Segment Open

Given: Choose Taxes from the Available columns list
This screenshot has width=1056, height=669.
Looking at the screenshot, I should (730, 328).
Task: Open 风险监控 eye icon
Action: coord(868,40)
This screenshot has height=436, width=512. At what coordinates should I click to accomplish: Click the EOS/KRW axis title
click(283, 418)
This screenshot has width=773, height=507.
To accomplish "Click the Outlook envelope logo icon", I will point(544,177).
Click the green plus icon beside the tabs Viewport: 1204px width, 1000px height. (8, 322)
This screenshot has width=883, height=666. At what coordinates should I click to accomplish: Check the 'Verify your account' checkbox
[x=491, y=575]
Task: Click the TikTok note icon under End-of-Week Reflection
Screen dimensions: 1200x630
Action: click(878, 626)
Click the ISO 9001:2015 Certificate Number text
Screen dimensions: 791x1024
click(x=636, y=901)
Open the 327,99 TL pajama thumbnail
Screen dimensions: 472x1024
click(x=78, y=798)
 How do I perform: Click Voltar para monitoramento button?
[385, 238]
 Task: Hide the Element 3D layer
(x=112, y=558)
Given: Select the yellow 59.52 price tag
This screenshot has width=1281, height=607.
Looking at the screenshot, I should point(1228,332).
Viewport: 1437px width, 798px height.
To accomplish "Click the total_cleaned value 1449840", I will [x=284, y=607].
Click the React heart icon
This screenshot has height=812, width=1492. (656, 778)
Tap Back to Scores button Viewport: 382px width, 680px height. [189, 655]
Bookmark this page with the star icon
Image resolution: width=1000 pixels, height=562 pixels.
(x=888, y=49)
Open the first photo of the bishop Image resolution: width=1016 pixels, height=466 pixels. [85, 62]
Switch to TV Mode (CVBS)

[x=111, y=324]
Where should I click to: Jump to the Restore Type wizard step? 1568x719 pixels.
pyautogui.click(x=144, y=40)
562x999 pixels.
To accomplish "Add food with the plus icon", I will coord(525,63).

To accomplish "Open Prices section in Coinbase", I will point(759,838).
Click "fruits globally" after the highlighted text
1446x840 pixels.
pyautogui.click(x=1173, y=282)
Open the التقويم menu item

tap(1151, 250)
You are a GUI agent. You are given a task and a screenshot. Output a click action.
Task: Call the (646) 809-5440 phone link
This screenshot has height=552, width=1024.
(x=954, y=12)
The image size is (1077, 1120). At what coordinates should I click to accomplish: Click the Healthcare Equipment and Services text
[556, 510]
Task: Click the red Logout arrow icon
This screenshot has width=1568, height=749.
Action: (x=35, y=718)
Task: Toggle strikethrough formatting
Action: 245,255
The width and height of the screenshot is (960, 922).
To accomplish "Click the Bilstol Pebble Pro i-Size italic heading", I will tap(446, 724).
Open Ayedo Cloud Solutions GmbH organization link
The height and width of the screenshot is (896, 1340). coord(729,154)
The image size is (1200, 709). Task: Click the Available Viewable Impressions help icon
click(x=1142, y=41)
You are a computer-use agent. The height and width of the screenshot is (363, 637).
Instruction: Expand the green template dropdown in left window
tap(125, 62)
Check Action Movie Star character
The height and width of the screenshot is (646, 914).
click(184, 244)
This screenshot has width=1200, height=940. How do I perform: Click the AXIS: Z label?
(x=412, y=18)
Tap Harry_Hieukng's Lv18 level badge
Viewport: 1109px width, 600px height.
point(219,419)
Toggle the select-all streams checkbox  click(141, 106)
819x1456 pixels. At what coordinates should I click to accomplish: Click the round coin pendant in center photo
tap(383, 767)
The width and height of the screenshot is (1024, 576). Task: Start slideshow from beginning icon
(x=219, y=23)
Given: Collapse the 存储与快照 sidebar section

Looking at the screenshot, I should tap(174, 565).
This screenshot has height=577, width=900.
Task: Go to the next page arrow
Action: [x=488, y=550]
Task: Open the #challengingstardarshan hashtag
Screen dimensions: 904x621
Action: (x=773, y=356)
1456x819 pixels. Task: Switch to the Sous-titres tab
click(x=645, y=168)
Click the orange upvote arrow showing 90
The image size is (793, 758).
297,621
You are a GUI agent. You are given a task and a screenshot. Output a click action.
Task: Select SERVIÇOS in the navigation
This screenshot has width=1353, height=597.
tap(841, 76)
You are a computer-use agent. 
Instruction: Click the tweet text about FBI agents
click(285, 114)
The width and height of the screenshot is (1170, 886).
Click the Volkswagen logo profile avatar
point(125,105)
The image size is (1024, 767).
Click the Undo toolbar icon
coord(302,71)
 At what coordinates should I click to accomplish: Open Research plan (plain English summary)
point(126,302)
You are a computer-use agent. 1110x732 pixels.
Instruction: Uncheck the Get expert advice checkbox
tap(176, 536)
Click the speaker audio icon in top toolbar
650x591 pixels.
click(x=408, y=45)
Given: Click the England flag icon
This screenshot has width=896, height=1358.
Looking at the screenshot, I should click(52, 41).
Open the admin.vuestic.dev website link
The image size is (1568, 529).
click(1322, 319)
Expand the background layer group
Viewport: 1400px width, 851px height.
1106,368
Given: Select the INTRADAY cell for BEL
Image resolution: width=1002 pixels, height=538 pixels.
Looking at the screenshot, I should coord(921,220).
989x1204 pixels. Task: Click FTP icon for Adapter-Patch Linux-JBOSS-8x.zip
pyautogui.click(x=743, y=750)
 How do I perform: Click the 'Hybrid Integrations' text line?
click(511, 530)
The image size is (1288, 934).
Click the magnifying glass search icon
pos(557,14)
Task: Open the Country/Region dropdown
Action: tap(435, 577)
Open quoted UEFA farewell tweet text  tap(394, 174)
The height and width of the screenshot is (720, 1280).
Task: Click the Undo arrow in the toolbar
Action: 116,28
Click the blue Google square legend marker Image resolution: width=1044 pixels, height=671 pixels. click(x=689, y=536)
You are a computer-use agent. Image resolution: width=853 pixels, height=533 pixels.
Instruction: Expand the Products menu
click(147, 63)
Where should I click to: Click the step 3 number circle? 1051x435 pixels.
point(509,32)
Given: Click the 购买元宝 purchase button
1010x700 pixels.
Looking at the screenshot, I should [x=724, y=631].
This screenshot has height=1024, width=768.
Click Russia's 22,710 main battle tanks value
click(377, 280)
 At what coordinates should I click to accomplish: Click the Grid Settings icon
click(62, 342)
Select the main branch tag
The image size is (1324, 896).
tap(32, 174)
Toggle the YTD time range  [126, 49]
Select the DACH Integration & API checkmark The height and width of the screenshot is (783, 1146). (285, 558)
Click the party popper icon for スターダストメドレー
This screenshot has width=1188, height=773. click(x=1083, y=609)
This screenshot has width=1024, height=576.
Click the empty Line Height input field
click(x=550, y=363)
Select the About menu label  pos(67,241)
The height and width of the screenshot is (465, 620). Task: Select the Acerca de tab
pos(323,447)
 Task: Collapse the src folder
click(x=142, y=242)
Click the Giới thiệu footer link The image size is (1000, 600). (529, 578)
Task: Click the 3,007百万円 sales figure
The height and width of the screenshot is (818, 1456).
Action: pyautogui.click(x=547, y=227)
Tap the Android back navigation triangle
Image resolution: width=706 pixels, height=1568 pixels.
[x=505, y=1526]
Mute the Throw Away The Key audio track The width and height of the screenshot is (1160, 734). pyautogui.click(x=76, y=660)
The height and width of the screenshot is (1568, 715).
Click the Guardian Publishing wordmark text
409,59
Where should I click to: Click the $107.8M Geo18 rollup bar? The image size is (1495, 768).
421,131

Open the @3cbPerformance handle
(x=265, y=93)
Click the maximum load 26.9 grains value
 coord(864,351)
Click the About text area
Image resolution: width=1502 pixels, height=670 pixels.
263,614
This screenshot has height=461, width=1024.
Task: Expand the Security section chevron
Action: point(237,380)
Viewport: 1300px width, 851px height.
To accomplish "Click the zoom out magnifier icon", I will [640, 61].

Segment Closed

Every line from the line containing "Click the Guardian Publishing wordmark text" to the last line of the material above must be repeated exactly, and no other line.

Click the Guardian Publishing wordmark text
409,59
Where should I click to: Click the $107.8M Geo18 rollup bar? The image size is (1495, 768).
421,131

Open the @3cbPerformance handle
(x=265, y=93)
Click the maximum load 26.9 grains value
 coord(864,351)
Click the About text area
Image resolution: width=1502 pixels, height=670 pixels.
263,614
This screenshot has height=461, width=1024.
Task: Expand the Security section chevron
Action: point(237,380)
Viewport: 1300px width, 851px height.
To accomplish "Click the zoom out magnifier icon", I will [640, 61].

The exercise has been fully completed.